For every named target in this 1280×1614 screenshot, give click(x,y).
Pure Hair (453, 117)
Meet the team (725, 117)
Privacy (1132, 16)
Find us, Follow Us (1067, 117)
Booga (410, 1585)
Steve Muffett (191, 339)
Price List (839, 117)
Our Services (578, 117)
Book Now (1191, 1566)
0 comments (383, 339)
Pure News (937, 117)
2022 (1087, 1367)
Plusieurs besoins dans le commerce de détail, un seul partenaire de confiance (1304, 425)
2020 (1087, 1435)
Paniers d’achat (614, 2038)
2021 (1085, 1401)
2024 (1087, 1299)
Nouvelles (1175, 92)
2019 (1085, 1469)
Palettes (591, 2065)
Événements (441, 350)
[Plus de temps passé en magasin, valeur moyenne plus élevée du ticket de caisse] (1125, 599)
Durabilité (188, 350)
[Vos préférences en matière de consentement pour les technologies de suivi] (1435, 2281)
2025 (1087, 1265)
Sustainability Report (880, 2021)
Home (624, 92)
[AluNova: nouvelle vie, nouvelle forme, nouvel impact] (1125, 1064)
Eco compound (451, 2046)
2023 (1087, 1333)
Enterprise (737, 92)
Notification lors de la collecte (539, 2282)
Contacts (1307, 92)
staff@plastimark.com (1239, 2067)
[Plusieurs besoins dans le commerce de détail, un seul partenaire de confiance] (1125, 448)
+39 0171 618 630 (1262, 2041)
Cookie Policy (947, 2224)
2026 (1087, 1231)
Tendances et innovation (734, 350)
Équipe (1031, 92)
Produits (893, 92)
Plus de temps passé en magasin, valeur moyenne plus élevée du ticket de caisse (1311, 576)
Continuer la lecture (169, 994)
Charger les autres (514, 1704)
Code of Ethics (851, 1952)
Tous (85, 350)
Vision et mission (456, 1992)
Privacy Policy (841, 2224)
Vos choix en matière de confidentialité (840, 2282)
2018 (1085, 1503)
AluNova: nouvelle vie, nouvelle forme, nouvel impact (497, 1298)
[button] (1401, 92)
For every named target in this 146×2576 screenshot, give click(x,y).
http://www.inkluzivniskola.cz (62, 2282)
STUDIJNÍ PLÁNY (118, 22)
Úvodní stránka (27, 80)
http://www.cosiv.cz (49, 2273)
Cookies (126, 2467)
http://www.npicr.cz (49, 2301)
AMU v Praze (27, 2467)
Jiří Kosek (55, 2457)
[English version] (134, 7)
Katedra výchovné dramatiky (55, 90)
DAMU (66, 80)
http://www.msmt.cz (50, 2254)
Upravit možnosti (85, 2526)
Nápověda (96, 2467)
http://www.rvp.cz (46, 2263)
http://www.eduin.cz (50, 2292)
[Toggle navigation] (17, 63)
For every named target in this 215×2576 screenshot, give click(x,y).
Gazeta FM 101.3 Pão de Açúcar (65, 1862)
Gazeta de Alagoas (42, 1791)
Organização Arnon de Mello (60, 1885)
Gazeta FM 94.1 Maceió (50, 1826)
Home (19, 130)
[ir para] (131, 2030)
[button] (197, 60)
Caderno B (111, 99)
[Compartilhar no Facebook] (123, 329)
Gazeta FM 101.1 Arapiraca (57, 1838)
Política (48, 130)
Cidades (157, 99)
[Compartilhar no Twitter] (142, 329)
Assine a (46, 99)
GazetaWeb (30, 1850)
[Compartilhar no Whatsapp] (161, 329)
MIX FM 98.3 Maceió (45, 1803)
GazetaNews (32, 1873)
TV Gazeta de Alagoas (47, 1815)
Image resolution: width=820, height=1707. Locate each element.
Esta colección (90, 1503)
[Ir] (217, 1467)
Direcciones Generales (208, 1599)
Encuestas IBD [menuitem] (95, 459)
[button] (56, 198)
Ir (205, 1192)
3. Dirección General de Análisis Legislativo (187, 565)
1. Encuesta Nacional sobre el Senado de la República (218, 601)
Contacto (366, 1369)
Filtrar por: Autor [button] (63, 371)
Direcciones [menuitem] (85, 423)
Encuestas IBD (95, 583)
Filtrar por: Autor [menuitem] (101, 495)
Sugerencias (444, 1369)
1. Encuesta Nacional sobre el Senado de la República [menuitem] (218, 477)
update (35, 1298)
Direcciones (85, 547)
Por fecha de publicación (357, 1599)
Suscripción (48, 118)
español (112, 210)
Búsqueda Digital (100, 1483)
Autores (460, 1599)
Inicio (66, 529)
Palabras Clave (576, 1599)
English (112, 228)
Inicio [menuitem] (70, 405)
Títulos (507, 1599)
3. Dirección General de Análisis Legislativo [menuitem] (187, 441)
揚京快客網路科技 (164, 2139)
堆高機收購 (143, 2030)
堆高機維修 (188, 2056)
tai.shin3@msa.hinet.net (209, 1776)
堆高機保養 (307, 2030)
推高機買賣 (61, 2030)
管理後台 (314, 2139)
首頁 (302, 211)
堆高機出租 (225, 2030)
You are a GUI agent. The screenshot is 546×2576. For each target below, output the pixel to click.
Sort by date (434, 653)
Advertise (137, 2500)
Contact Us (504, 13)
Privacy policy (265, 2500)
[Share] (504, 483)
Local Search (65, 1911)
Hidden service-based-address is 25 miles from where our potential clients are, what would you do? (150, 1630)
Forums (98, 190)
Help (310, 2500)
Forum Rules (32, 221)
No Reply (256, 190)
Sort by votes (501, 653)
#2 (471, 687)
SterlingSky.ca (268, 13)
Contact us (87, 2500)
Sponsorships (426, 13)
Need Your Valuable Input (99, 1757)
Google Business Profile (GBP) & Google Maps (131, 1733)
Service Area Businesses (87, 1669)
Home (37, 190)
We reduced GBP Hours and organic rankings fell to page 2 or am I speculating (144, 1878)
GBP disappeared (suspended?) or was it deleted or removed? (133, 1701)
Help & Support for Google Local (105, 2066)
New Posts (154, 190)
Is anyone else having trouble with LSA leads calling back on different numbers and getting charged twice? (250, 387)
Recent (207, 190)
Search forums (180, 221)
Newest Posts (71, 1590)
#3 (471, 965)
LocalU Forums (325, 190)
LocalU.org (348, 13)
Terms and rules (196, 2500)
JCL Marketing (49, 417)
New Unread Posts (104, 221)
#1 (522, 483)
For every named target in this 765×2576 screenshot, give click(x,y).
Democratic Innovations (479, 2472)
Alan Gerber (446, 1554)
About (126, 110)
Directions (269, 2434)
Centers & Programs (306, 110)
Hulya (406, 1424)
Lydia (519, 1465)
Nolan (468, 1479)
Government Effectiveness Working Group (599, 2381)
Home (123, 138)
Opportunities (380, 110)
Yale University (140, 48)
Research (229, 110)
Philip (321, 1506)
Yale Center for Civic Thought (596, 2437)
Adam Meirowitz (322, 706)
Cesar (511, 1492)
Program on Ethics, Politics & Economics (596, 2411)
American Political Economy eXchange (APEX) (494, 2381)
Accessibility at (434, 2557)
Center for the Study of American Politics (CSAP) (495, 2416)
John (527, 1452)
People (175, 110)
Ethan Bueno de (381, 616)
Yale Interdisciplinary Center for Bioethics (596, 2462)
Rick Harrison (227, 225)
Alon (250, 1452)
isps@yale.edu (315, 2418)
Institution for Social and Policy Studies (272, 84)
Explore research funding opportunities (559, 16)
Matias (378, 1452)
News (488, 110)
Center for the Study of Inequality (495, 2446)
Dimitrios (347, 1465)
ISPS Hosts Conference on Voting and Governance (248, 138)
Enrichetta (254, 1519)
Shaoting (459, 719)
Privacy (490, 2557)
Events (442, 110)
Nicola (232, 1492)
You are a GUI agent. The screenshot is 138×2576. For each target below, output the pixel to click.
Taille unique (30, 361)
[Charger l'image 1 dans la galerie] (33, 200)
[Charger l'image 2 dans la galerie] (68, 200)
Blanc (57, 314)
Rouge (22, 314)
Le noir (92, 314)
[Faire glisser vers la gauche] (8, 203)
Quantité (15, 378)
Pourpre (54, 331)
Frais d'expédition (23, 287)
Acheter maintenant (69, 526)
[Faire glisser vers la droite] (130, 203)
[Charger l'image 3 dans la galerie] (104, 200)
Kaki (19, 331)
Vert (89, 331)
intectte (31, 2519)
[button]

────────────────────────────────────────

### [Task brief]
Your reply is to repeat, unchanged, the lines above running from the one with "Home (624, 92)" up to and including the one with "Code of Ethics (851, 1952)".

### [Exercise output]
Home (624, 92)
[AluNova: nouvelle vie, nouvelle forme, nouvel impact] (1125, 1064)
Eco compound (451, 2046)
2023 (1087, 1333)
Enterprise (737, 92)
Notification lors de la collecte (539, 2282)
Contacts (1307, 92)
staff@plastimark.com (1239, 2067)
[Plusieurs besoins dans le commerce de détail, un seul partenaire de confiance] (1125, 448)
+39 0171 618 630 (1262, 2041)
Cookie Policy (947, 2224)
2026 (1087, 1231)
Tendances et innovation (734, 350)
Équipe (1031, 92)
Produits (893, 92)
Plus de temps passé en magasin, valeur moyenne plus élevée du ticket de caisse (1311, 576)
Continuer la lecture (169, 994)
Charger les autres (514, 1704)
Code of Ethics (851, 1952)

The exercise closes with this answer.